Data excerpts
────────
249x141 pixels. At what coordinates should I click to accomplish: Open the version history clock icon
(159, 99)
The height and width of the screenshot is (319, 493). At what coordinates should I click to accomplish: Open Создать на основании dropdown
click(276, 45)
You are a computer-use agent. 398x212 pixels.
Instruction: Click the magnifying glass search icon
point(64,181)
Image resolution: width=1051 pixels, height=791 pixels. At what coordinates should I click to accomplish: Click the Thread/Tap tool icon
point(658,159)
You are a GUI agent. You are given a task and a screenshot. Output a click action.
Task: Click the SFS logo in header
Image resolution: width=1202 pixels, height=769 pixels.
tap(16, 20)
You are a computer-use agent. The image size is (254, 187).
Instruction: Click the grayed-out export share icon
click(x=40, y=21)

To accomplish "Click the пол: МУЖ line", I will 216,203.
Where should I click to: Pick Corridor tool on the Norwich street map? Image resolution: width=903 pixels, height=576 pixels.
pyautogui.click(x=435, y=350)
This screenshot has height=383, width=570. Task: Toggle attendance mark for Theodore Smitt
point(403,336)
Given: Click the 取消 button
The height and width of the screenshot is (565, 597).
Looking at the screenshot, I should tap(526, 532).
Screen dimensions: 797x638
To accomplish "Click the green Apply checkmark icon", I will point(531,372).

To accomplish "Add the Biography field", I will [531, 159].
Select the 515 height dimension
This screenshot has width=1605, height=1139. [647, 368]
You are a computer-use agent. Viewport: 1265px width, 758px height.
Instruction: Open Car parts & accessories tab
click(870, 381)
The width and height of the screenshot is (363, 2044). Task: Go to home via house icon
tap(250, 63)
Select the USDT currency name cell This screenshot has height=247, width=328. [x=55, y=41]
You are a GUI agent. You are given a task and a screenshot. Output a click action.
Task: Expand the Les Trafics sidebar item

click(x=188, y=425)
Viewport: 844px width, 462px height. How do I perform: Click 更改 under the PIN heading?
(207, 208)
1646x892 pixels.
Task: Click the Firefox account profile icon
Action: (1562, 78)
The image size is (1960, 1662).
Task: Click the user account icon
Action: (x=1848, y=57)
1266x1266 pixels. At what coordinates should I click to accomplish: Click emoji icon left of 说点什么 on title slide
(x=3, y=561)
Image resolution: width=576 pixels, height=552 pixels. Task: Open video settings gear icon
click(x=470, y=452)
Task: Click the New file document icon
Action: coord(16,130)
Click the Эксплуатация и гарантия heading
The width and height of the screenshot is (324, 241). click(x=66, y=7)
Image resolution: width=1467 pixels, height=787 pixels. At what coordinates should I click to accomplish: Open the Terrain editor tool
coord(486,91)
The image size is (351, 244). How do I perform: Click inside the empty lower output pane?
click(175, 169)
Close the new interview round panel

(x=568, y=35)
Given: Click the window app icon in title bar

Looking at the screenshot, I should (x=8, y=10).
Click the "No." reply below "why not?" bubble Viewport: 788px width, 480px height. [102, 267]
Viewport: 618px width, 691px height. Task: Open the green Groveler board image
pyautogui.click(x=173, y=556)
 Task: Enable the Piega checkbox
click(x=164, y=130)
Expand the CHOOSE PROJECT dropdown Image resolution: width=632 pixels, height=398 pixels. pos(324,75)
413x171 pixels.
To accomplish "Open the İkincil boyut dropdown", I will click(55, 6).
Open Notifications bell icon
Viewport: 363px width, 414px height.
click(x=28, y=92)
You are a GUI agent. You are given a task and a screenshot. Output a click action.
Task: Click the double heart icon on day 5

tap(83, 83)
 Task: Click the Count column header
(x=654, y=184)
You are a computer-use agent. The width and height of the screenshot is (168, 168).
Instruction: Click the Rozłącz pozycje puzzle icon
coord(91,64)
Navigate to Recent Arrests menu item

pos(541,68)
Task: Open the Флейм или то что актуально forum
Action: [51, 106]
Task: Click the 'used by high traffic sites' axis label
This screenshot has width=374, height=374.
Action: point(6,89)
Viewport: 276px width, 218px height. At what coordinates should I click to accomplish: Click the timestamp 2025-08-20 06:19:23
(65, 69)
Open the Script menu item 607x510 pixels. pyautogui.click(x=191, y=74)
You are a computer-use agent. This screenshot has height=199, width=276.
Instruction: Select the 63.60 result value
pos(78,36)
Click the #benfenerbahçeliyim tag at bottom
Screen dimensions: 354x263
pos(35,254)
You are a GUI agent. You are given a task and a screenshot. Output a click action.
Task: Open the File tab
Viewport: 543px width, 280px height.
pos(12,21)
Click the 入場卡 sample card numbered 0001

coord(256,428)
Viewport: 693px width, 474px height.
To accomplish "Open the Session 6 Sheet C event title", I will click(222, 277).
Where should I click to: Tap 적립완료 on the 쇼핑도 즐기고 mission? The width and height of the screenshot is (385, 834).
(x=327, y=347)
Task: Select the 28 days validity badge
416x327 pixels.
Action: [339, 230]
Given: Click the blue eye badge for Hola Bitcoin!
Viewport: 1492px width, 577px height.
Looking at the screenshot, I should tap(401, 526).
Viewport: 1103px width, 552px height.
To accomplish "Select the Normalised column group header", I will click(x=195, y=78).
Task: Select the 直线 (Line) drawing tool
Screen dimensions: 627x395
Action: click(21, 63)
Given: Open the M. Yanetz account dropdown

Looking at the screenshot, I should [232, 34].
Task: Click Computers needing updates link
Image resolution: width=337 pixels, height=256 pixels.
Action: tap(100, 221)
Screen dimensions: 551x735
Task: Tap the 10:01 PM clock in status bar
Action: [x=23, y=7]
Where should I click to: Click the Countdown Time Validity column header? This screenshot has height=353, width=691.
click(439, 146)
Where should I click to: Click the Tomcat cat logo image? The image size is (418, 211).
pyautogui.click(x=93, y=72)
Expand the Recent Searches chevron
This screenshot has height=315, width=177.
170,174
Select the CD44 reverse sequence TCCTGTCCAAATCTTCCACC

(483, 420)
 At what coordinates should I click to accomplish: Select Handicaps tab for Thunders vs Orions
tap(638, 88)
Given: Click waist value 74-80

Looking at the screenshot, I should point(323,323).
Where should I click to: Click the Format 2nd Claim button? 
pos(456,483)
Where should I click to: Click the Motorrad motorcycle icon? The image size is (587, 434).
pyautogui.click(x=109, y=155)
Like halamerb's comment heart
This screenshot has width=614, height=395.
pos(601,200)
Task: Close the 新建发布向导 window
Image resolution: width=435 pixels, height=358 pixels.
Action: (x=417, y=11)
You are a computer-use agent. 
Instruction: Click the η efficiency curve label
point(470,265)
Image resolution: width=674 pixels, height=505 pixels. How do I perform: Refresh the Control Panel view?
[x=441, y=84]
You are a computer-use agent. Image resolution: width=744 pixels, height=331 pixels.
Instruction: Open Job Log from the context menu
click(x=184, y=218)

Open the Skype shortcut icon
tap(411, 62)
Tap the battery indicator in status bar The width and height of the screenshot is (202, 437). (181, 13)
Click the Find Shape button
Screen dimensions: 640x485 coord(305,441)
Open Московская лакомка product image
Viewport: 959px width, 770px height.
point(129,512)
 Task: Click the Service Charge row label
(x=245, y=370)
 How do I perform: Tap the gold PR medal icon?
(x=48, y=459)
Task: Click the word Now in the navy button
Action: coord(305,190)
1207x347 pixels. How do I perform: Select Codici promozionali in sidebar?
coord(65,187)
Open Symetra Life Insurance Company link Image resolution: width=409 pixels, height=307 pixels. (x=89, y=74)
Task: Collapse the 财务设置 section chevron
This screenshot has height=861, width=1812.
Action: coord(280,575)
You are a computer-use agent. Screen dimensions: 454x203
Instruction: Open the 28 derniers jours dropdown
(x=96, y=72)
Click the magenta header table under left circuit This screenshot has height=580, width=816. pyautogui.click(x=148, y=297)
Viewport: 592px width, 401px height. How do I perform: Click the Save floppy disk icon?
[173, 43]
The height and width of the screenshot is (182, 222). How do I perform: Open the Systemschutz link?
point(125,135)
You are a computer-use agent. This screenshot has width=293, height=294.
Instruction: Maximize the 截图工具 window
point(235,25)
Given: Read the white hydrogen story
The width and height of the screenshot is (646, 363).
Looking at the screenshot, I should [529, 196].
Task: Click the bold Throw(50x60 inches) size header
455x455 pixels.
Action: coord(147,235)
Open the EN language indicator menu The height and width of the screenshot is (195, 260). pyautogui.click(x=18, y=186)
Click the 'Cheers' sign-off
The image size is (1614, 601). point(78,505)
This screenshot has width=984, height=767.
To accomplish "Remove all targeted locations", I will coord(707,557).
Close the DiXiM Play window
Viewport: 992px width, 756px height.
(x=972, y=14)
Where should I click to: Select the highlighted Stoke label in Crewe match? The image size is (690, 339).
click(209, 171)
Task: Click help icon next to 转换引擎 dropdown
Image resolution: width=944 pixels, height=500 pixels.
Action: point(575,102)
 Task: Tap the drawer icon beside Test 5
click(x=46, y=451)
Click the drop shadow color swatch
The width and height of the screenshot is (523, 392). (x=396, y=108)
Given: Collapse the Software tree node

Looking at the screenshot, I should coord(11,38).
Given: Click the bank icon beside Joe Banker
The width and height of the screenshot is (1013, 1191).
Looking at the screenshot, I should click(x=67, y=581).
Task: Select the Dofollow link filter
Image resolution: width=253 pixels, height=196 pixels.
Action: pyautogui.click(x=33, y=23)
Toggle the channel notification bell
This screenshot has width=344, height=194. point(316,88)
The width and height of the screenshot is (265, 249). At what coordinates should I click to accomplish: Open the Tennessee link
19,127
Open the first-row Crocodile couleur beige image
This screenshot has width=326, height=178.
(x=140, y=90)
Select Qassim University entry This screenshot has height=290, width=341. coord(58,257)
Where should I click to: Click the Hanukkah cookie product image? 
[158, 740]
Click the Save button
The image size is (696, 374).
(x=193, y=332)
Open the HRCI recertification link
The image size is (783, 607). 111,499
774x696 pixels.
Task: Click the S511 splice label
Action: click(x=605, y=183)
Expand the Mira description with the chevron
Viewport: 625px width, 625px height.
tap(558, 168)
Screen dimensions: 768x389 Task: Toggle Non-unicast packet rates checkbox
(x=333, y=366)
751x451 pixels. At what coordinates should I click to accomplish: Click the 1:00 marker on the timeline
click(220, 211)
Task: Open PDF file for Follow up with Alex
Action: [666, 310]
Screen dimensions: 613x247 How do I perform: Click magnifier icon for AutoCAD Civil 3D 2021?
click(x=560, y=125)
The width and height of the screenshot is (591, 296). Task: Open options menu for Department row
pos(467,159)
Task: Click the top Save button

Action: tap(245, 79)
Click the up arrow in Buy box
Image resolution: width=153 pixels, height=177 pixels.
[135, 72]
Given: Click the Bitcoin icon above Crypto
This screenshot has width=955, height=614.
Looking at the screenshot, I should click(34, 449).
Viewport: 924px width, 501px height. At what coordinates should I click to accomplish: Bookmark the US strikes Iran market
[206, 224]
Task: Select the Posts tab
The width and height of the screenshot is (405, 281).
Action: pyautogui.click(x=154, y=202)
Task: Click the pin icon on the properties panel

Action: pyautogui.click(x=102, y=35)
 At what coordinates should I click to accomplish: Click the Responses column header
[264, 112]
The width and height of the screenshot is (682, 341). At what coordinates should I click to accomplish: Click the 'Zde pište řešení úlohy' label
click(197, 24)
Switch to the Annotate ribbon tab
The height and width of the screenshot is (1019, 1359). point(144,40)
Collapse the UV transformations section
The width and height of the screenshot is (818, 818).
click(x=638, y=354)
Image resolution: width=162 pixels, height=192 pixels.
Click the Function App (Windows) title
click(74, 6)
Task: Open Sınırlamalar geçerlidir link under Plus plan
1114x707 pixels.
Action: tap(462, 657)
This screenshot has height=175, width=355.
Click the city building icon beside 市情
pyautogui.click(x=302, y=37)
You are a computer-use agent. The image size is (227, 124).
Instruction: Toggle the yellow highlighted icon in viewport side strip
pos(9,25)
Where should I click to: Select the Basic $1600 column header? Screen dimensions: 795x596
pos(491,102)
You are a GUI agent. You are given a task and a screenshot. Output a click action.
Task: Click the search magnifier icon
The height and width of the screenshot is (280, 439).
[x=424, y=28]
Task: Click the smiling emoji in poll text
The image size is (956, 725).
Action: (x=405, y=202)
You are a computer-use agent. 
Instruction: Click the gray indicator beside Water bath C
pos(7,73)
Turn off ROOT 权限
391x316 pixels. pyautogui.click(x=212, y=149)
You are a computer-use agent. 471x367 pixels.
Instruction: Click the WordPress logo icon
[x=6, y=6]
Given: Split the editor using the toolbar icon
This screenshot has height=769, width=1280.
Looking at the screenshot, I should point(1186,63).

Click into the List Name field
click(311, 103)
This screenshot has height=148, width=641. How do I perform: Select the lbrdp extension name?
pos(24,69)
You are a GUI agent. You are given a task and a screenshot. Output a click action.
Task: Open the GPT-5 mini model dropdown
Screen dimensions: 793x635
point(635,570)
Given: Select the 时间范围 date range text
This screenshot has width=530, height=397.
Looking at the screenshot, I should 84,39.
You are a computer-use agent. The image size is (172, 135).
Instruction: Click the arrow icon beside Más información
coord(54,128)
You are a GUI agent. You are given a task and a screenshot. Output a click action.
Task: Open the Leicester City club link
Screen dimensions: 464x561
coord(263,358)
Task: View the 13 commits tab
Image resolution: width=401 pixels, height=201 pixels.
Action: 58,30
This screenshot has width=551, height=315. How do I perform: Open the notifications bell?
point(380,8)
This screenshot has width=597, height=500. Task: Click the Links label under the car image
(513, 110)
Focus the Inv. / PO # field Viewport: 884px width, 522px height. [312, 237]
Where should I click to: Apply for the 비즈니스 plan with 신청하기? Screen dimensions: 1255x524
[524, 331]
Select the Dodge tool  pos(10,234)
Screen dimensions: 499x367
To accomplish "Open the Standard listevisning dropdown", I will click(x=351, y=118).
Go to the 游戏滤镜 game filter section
────────
### What the task asks
Look through the entries above and quote exactly the lines from the line with "Instruction: Click the magnifying" to the line with "You are a computer-use agent. The image size is (254, 187).", counting both of those lines.

### Result for this task
Instruction: Click the magnifying glass search icon
point(64,181)
Image resolution: width=1051 pixels, height=791 pixels. At what coordinates should I click to accomplish: Click the Thread/Tap tool icon
point(658,159)
You are a GUI agent. You are given a task and a screenshot. Output a click action.
Task: Click the SFS logo in header
Image resolution: width=1202 pixels, height=769 pixels.
tap(16, 20)
You are a computer-use agent. The image size is (254, 187).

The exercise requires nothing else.